Mineiro da cidade de Cordisburgo, na região central de Minas Gerais, Rosa era introvertido e estudioso. Aos sete anos de idade conhecia três idiomas: português, francês e latim. Quieto, ouvia as histórias contadas pelos sertanejos que passavam pela venda do pai. Os “causos” lhe despertaram para o sertão e o saber sobre outras línguas foi fundamental na criação de sua escrita, marcada pela poesia e musicalidade.
Além das histórias, o autor também inventava palavras. Numa entrevista concedida ao crítico Günter Lorenz, em 1965, Rosa conta: “a língua e eu somos um casal de amantes que juntos procriam apaixonadamente”. A professora da Faculdade de Letras da UFMG, Marli Fantini, explica que além dos neologismos, o estilo rosiano também é marcado pela utilização da estrutura de outros idiomas na construção do texto. A forma como o autor organiza as frases, por exemplo, tem semelhanças com o inglês, o grego e o alemão.
Rosa também faz com que seus sertanejos se identifiquem com personagens de obras da literatura universal. Marli Fantini conta que Maria Mutema, personagem de Grande Sertão, assassina o marido jogando chumbo quente em seu ouvido, como ocorre no Hamlet do escritor inglês William Shakespeare.
O diálogo com personagens tão distantes não impede que Rosa dê vez e voz ao povo do sertão. A prova está em Uma história de amor, novela que compõe Corpo de Baile. (Ver Box) A coleção de facas, a capa de cavu e o vistoso chapéu não deixam dúvidas: na novela o autor fala sobre Manuel Nardi, o Manuelzão, um dos chefes da comitiva acompanhada por Rosa em 1952.

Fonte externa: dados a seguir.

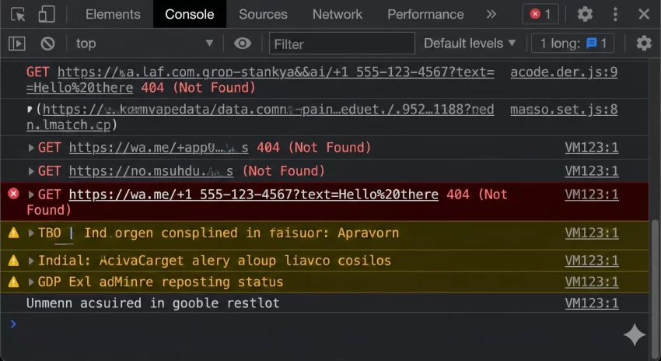Click the Filter input field
Viewport: 661px width, 361px height.
[x=342, y=44]
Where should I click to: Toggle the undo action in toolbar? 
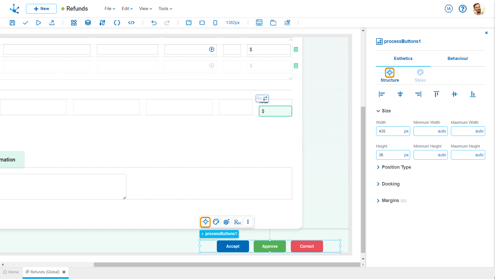154,22
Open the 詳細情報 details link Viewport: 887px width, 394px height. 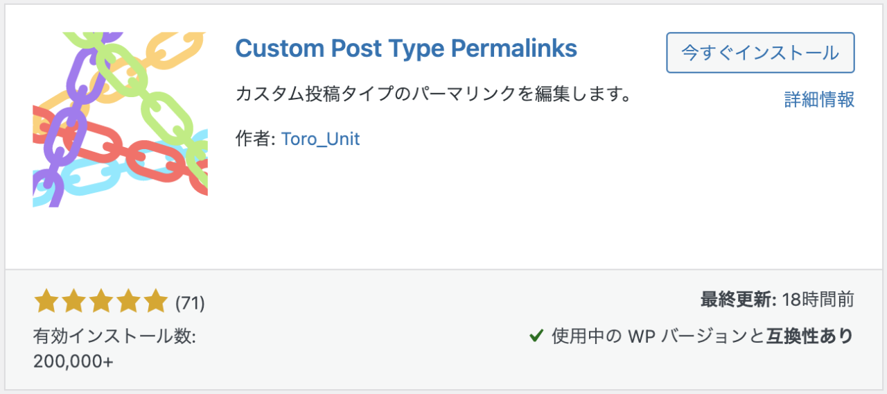[819, 99]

Vivendo no exterior como diplomata, o escritor volta ao Brasil com o desejo de conhecer de perto o sertão. Ele acompanha uma condução de boiada, por dez dias, partindo de Três Marias rumo à Araçaí. O que viu e ouviu, Rosa anotou em suas famosas cadernetas. “Essa viagem contribuiu para a sistematização de Grande Sertão: Veredas”, explica Marli Fantini.
Em uma carta enviada ao embaixador brasileiro e amigo, Antônio Azeredo da Silveira, Guimarães Rosa fala sobre a redação do livro: "Eu passei dois anos num túnel, um subterrâneo, só escrevendo, só escrevendo eternamente. Foi uma experiência transpsíquica, eu me sentia um espírito sem corpo, desencarnado - só lucidez e angústia". Não se pode afirmar quando a obra começou a ser gerada, mas, há meio século, findava seu doloroso processo de criação. Rosa apresentava seu sertão ao mundo.

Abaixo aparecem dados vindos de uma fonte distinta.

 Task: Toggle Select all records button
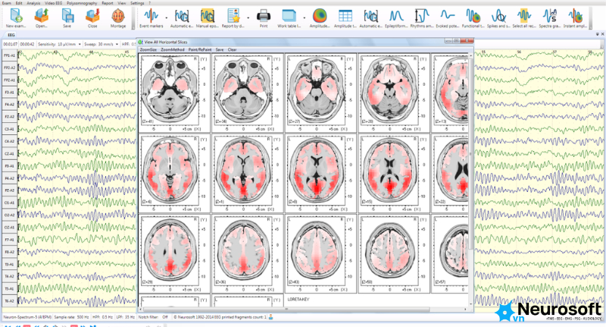tap(524, 18)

Como ler Guimarães Rosa? Muitos brasileiros já ouviram falar de Guimarães Rosa, que apesar de ter falecido em 1967, aos 59 anos, nos deixou uma rica produção literária. Entretanto, não são tantos os que já leram algum exemplar da obra rosiana. Umas das principais alegações é de que o texto de Rosa é “difícil”. Assim, a linguagem, um dos pontos mais ricos da obra deste autor, acaba sendo vista como uma barreira pelo público. “Guimarães Rosa não é para o leitor apressado, mas para aquele que está disposto a refletir”, afirma o professor da Faculdade de Medicina da UFMG e estudioso da obra de Rosa, Luiz Otávio Savassi. O médico concorda com a comparação que Afonso Arinos faz entre Grande Sertão: Veredas e os casarões antigos. No primeiro momento, as pessoas entram e não vêem nada, é tudo escuro, mas, com o tempo, não é a luz que aumenta, são os olhos que se acostumam e passam a enxergar as belezas que estão ali.

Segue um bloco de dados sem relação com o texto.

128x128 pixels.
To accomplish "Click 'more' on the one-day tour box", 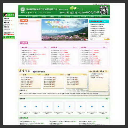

João Rosa e Manuelzão - “O João Rosa era muito enjoado”. Marli Fantini conta que essa foi uma das formas como Manuel Nardi, falecido em 1998, se referiu ao escritor, que de tanto perguntar deixava o vaqueiro irritado. A professora acrescenta que características como a criatividade e as “tiradas” inteligentes de Manuelzão aparecem em vários personagens rosianos, mas a grande homenagem está em Uma história de amor, onde o já idoso e errante vaqueiro reflete sobre sua vida: “... é custoso saber se a gente deve se aprovar ou confessar um arrependimento: nos caroços daquele angu, tudo tão misturado. O ruim e o bom”.